### Text excerpt
□ □ □ □

Dealing with longitudinal population surveillance data

SAPRIN published its first consolidated longitudinal population dataset in April this year (link). Since then we have conducted several training sessions using this data and we have also received feedback from users of the dataset. This is the first in a series blogs we will do to describe the process of preparing the second dataset release early next year.

In this installment I want to explain how we go about the basic task of accurately and comprehensively representing a record of everyone who is under surveillance over time. In order to do this, we first must explain who are eligible to be included in the surveillance:

For an individual to eligible for inclusion in the surveillance, the individual must be a member of a household resident within the geographic boundaries of a SAPRIN node. For a household to be resident, it must have at least one household member who is resident within the surveillance area. Households and household membership are self-defined by the household informant interviewed by the fieldworker at their place of residence (or during a telephonic interview with the household informant). Household members so identified could be resident, that is sleep the majority of nights at this household’s place of residence, or could be resident elsewhere (usually outside the surveillance area, but potentially within the surveillance area, in which case they will be a resident household member of the household resident at that place. (See Note 1). The resident status of household members can change: they can move out of the surveillance area to be resident elsewhere, but still be considered household members (so-called ‘temporary migration’), such cases are reflected in the data as episodes of external residence; or temporary migrants can return to take up residence again with the household, initiating a new episode of residence internal to the surveillance area.

In addition to these periods of internal and external residence punctuated by in- and outmigration, surveillance episodes can be started by the birth of an individual, if the child is born to a resident mother, their birth starts a period of internal residency for the child; if the child is born to a mother who is a temporary migrant (externally resident) and the child is considered to be a member of the household, a period of external residency ensues for the child. Residency episodes (whether internal or external) are of course terminated by the death of the individual, if that happens whilst the individual is under surveillance.

All SAPRIN nodes conducted a baseline household census at their beginning and all individuals enrolled at this point start their surveillance episode with enumeration. However, nodes may extend their area of surveillance at certain points after the initial household census, by doing another baseline census in these new areas, and all individuals enrolled then, also start their surveillance episodes with enumeration (See Note 2).

This dataset represents a snapshot of the continually evolving data in the underlying longitudinal databases maintained by the SAPRIN nodes. In these databases the rightmost extend of the individual’s surveillance episode is indicated by the data collection date of the last time the individual’s membership of a household under surveillance has been confirmed. Each dataset has a right censor date (See Note 3) and individual surveillance episodes are terminated at that point if the individual is still under surveillance beyond the cut-off date.

□ □ □ □

### Stored data
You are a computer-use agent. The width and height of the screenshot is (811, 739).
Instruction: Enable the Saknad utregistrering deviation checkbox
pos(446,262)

□ □ □ □

### Directions
**1)** For each statement below, decide whether it agrees with the text on longitudinal population surveillance data. Answer yes or no, and quote the words of the text that decide it.
(a) A household counts as resident if at least one of its members is resident within the surveillance area.
(b) A child born to a mother who is a temporary migrant begins a period of internal residency.
(c) Individuals enrolled through a baseline census in an area added after the initial household census start their surveillance episodes with enumeration.
**2)** Proceed with the text on longitudinal population surveillance data, picking up right after its final sentence.

### Response list
**1)**
(a) Yes: "For a household to be resident, it must have at least one household member who is resident within the surveillance area."
(b) No: "if the child is born to a mother who is a temporary migrant (externally resident) and the child is considered to be a member of the household, a period of external residency ensues for the child."
(c) Yes: "and all individuals enrolled then, also start their surveillance episodes with enumeration"

**2)**
Each individual surveillance episode is associated with a physical location, for internal residency episodes it is the actual place of residence of the individual, for external residence episodes (periods of temporary migration) it is the place of residence of the individual’s household. If an individual change their place of residency from one location within the surveillance area to another location still within the surveillance area, the episode at the original location is terminated with a location exit event, and a new episode starts with a location entry event at the destination location. It is also possible for the household the individual is a member of, to change their place of residency in the surveillance area, whilst the individual is externally resident (is a temporary migrant), in which case the individual’s external resident episode will also be split with a location exit-entry pair of events.

At every household visit written consent is obtained from the household respondent for continued participation in the surveillance and such consent can be withdrawn. When this happens all household members’ surveillance episodes are terminated with a refusal event. It is possible for households to again provide consent to participate in the surveillance after some time, in such cases surveillance events are restarted with a permission event.

As mentioned previously, surveillance episodes are continually extended by the last data collection event if the individual remains under surveillance. In certain cases, individuals may be lost to follow-up and surveillance episodes where the date of last data collection is more than one year prior to the right censor data are terminated as lost to follow up at that last data collection date. Individuals with data collection dates within a year of the right censor date is considered still to be under surveillance up to this last data collection date.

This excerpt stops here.